Zaczynam biegac bo tego chce i mam juz dosyc tej MONOTONII

Stawiasz pierwsze kroki? Tutaj szukaj wsparcia, pomocy i zachęty. Wstąp i podaj rękę tym, którzy dopiero nabierają pędu.
htomek
Rozgrzewający Się
Rozgrzewający Się
Posty: 8
Rejestracja: 28 lut 2012, 22:45

Nieprzeczytany post

... jak w temacie zaczynam biegac bo trzeba cos ze soba i w swoim zyciu robic innego niz tylko pracowac,jesc, pic i bawic sie.
Moja krociutka historia.
Mam rodzinny dom okolo 10 km od miasta w ktorym mieszkam - cel dobiec tam :) cel stawiany na rowni zrzucic zbedny tluszcz - 171-173cm waga 80-82kg.

sytuacja i kondycja - kiedys zdecydowanie lepsza obecnie lekko zapuszczona
spor - regularnie dwa razy w tygodniu pilka nozna i raz siatka + czasem turnieje
dieta - rozsadna staram sie nie zasmiecac organizmu
praca - siedzaca w ciagu 8h pije 2-3 kawy ewentulanie yerba mate albo czerwona herbate pu-erh
sylwetka - wysportowana lekko atletyczna

Jestem gotowy do biegania o 6 rano mimo, ze prace zaczynam od 8.00 - po prostu niech cos sie dzieje cos innego cos co mnie pociaga np. polmaraton a potem przbiec maraton. Niech to bedzie moja nowa sciezka.
Chcialbym jakos to wszystko ladnie zaczac i skutecznie ustandaryzowac - potrzebny zatem pulsometr.

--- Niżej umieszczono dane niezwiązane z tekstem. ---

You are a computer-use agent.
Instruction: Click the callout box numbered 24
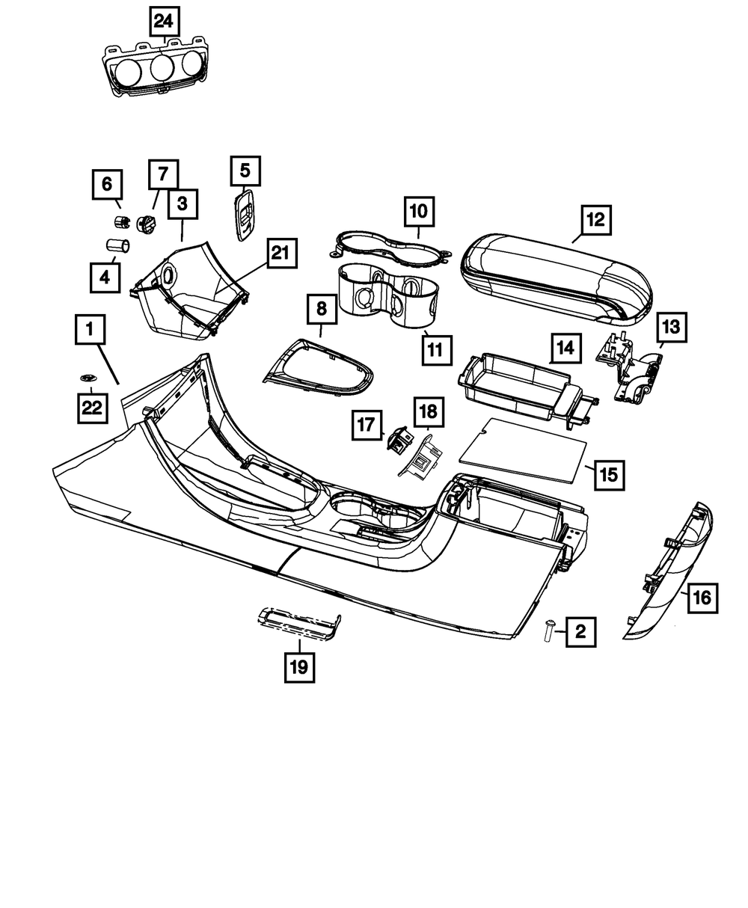(x=163, y=21)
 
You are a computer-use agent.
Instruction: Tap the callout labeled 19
(x=298, y=667)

Pod uwage biore dwa Beurer PM25 lub PM26 - i tutaj pytanie do uzytkownikow, ktory skuteczniejszy wygodniejszy w uzytkowaniu wizualnie ladniejszy PM25 ale PM26 mimo iz brzdszy ;) to ma strefy, pamiec okrazen, indywidualne max i minimum.

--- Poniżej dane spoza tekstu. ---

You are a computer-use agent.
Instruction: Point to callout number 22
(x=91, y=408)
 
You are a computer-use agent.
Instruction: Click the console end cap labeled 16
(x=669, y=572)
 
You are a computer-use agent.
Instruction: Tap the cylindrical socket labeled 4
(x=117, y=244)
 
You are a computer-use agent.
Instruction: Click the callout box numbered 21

Obuwie jak to na poczatku w maire dobre i w dobrej cenie podobnie jak reszta wyposazenia.

Serdecznie prosze o wsparcie i pomoc w wyborze pulsometru.
PKO
Crocodil
Zaprawiony W Bojach
Zaprawiony W Bojach
Posty: 584
Rejestracja: 02 wrz 2011, 10:23
Życiówka na 10k: brak
Życiówka w maratonie: brak
Lokalizacja: Poznań

Nieprzeczytany post

Gratuluję podjętej decyzji i życzę powodzenia :) Bieganie zdecydowanie potrafi być sposobem na przełamanie życiowej monotonii :)

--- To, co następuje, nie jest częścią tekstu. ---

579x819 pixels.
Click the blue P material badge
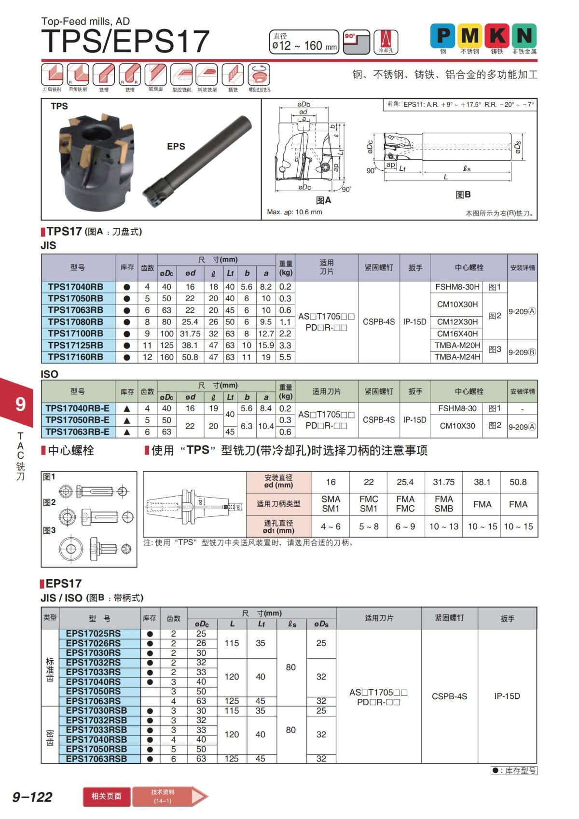point(442,36)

Nie traktowałbym pulsometru jako czegoś absolutnie koniecznego czy jako nieomylnego wskaźnika, chociaż w treningu może się przydać. No i jeśli jesteś gadżeciarzem, tak jak ja, to po prostu fajnie go mieć ;)

Osobiście z tych dwóch wybrałbym model PM26, właśnie ze względu na większą liczbę funkcji. Muszę jednak zwrócić Twoją uwagę na to, że po szybkim przejrzeniu strony producenta, wychodzi na to że oba te pulsometry mają niekodowane przesyłanie sygnału tętna. Jeśli nie wiesz, to oznacza że są bardziej podatne na zakłócenia, np. gdy biegniesz z drugą osobą która też ma pulsometr albo przebiegasz obok z linii elektrycznych pokazywany puls może szaleć.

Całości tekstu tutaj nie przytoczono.